You've been separated for 18 months, and your divorce is final in 2. At this point, I think your best bet is focusing on moving on. And that means not worrying about how many pictures of her and her new guy are on the walls of their shared apartment.

C
_Posted via Mobile Device_


----------



## bandit.45

Why do you even go in the apartment? Are your kids unable to walk on their own. Wait out at the car from now on.

She's moved on. Five years down the road, after the passion and newness of her new relationship wears off, she'll be right back to where she was before. 

Shake the dust from your sandals and don't look back.


----------



## paperclip

Thanks everyone for their posts. She was cheating as my posts are in the going thru divorce section. Basically I walked out on her when she refused to stop talking to other men. 

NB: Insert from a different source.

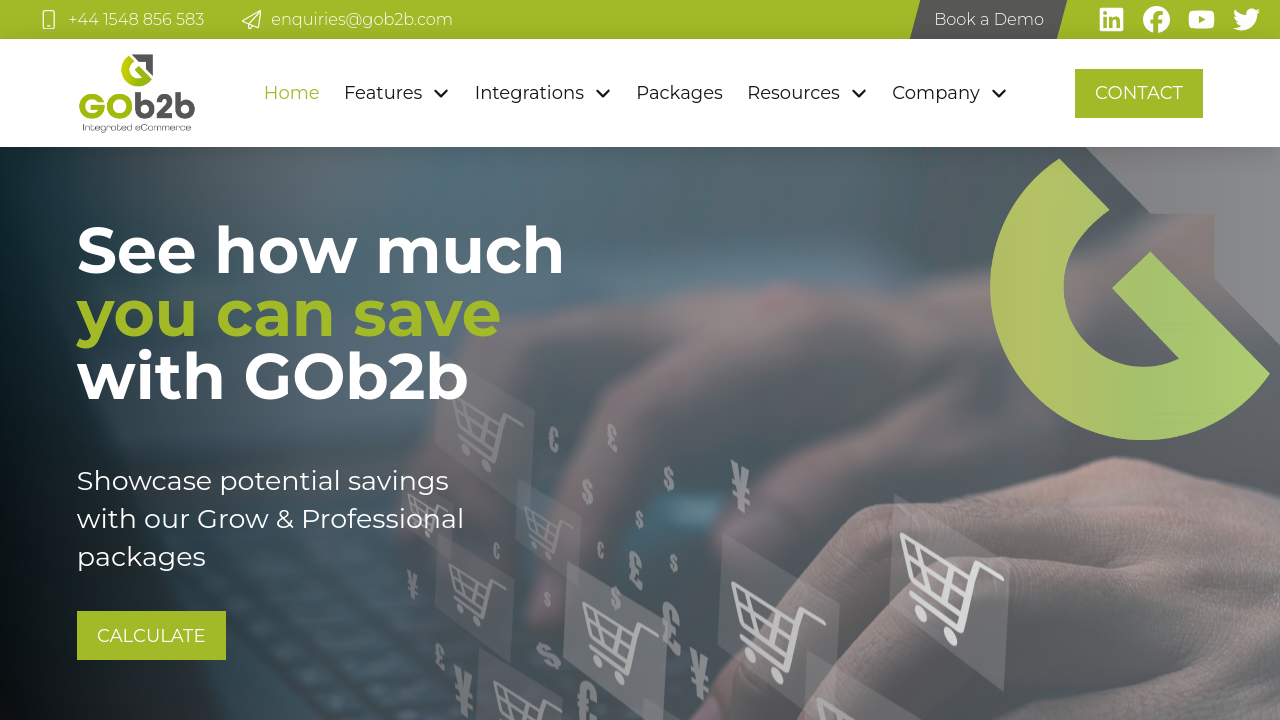Expand the Integrations dropdown arrow
The height and width of the screenshot is (720, 1280).
(x=603, y=93)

I guess it's hard to let go of that last glimpse of hope. 

Oh, and my daughter is under 5 years old. Hard to let her walk in by herself.


----------



## Shooboomafoo

Hey Paperclip,
I wish I knew what to say about the "loss of family" feeling. I know that to the core, and sympathize deeply. Ive been divorced since Sept 1 of last year, moved out of marital home in Nov. The ex has her new bf over every night at the old house, whether my daughter is with the ex for that week or not. Feels like someone stepping right into my life that was secretly given away from me to someone else, by the woman I trusted the most. Lift the middle finger of both hands and make that "NNNNNnnnnn" sound 2 inches from both of their faces.
Your kid is going to be fine, and this loser who cant figure out what a rebound relationship is or his present situation of being with the type of woman your exwife is,, is in for one helluva nightmare he is completely unaware of.
Enjoy the freedom from the type of woman your wife became, and focus on your kid. Mine is 10, and she is enjoying her time over at my house, whereas feels isolated at her moms, because her mom is busy trying to validate her new relationship at any cost possible. (30 pictures)..
Its silly really. The depth these people go to make their errors in judgement and choices, into something excusable and "meant to happen".. My ex takes more crap from this loser now than she ever took from me.. bye bye dignity.
I will tell you what though,, and its hard to believe at first but I feel 2000% better now, being away from that woman, and not responsible for anything of her life.. Ahh... freeeedom.....


----------



## bandit.45

She'll cheat on this guy too. A few years down the road he'll be coming to you for comfort and support after she kicks him in the nads.


----------



## paperclip

Yeah, Her boyfriend has a much younger brother that is 2 years older than my daughter. They are both younger than 7. Before my daughter moved in with her boyfriend to a new apartment (they were both living with their parents) whenever my ex wife went to see her boyfriend, our daughter would just play with his younger brother. They wouldn't necessarily have to play with her or watch her. She was off having fun with her friend. My daughter loves going over to play with him as well. However, she still has that emotional attachment to her mother. 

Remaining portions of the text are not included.